각각의 이미지를 세로 방향으로 반으로 잘라 각각 x view, y view로 정의합니다.

2. 모형

잠재변수(latent variable)의 차원을 지정하는 부분입니다.

latent_dim = 100

1. encoder

encoder 모형을 생성하는 함수입니다.

def build_encoder():
    x = layers.Input(shape=x_shape)   
    y = layers.Input(shape=y_shape)   
    xy = layers.Input(shape=xy_shape)   
    
    hx = layers.Flatten()(x)
    hy = layers.Flatten()(y)
    hxy = layers.Flatten()(xy)
    
    hx = layers.Dense(256)(hx)
    hx = layers.LeakyReLU(alpha=0.2)(hx)
    hx = layers.Dense(256)(hx)
    hx = layers.LeakyReLU(alpha=0.2)(hx)
    
    hy = layers.Dense(256)(hy)
    hy = layers.LeakyReLU(alpha=0.2)(hy)
    hy = layers.Dense(256)(hy)
    hy = layers.LeakyReLU(alpha=0.2)(hy)
    
    hxy = layers.Dense(256)(hxy)
    hxy = layers.LeakyReLU(alpha=0.2)(hxy)
    hxy = layers.Dense(256)(hxy)
    hxy = layers.LeakyReLU(alpha=0.2)(hxy)
    
    zx = layers.Dense(latent_dim)(hx)
    zy = layers.Dense(latent_dim)(hy)
    zxy = layers.Dense(latent_dim)(hxy)
    
    return K.models.Model([x, y, xy], [zx, zy, zxy])
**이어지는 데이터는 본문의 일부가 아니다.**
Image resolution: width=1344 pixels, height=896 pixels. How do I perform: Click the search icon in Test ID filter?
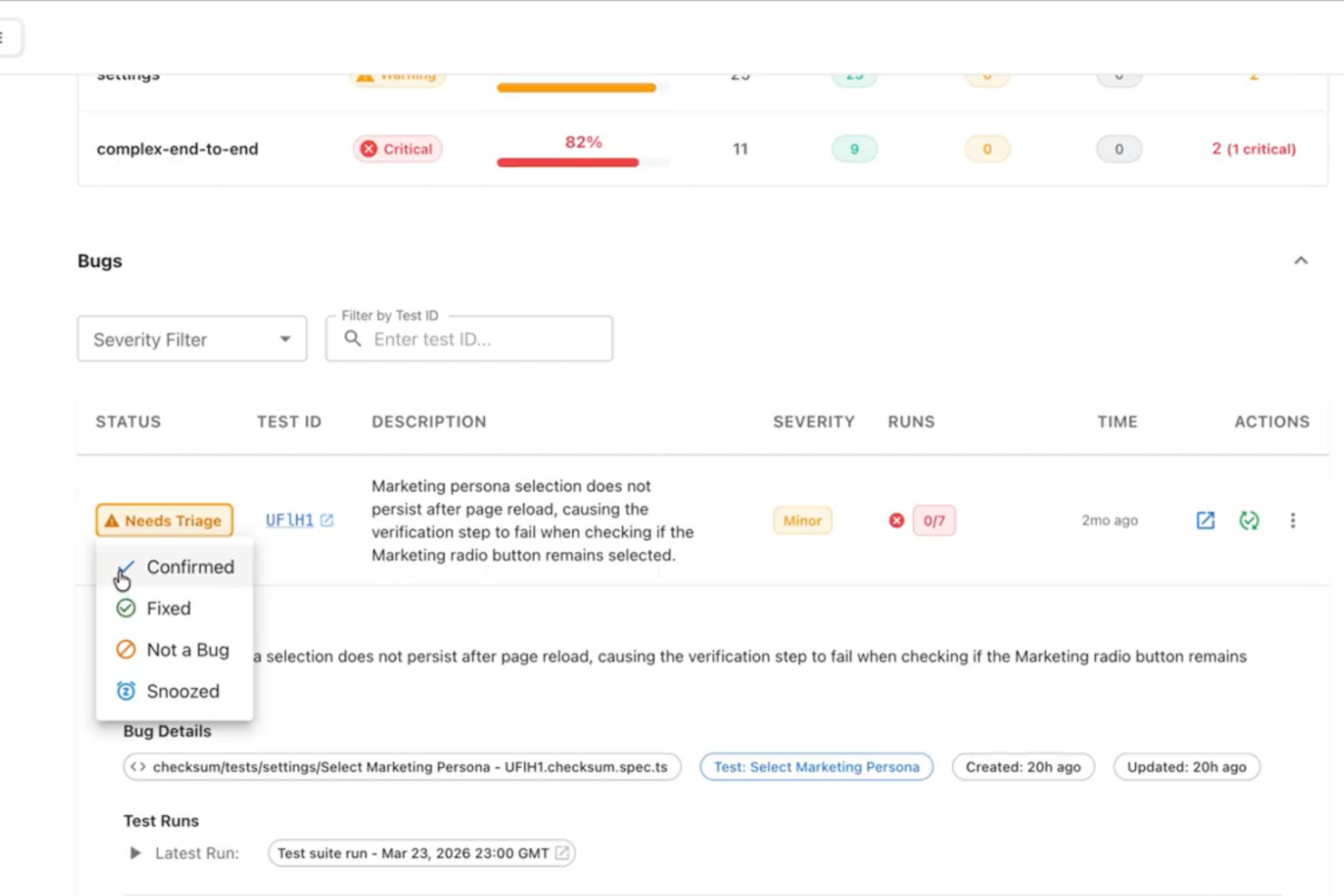click(x=353, y=339)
우선 행렬 이미지를 Flatten을 이용해 벡터로 변환한 후, Dense layer와 LeakyReLU를 이용해 functional API를 활용하여 encoder를 정의합니다. 이 때, 각각의 x, y, xy view에 대해서 별도의 layer를 지정하여 encoder를 생성합니다.

2. decoder

latent variable z가 주어졌을 때, 이를 이용해 원래의 이미지로 복원하는 decoder를 정의합니다. 이 때, 입력된 latent variable을 이용해 x, y 각각의 view를 생성하고, 이를 합하여 원래의 이미지로 복원합니다.

def build_decoder():
    z_input = layers.Input(shape=latent_dim)
    
    zx = layers.Dense(256)(z_input)
    zx = layers.LeakyReLU(alpha=0.2)(zx)
    zx = layers.Dense(256)(zx)
    zx = layers.LeakyReLU(alpha=0.2)(zx)
    zx = layers.Dense(np.prod(x_shape), activation='tanh')(zx)
    img_x = tf.reshape(zx, [-1]+list(x_shape))
    
    zy = layers.Dense(256)(z_input)
    zy = layers.LeakyReLU(alpha=0.2)(zy)
    zy = layers.Dense(256)(zy)
    zy = layers.LeakyReLU(alpha=0.2)(zy)
    zy = layers.Dense(np.prod(y_shape), activation='tanh')(zy)
    img_y = tf.reshape(zy, [-1]+list(y_shape))
    
    img = layers.Concatenate(axis=-1)([img_x, img_y])
    
    return K.models.Model(z_input, img)

3. discriminator

encoder로부터 생성된 latent variable과 실제 prior 분포(Gaussian)에서 생성된 latent variable을 구별해내는 구별기를 정의합니다.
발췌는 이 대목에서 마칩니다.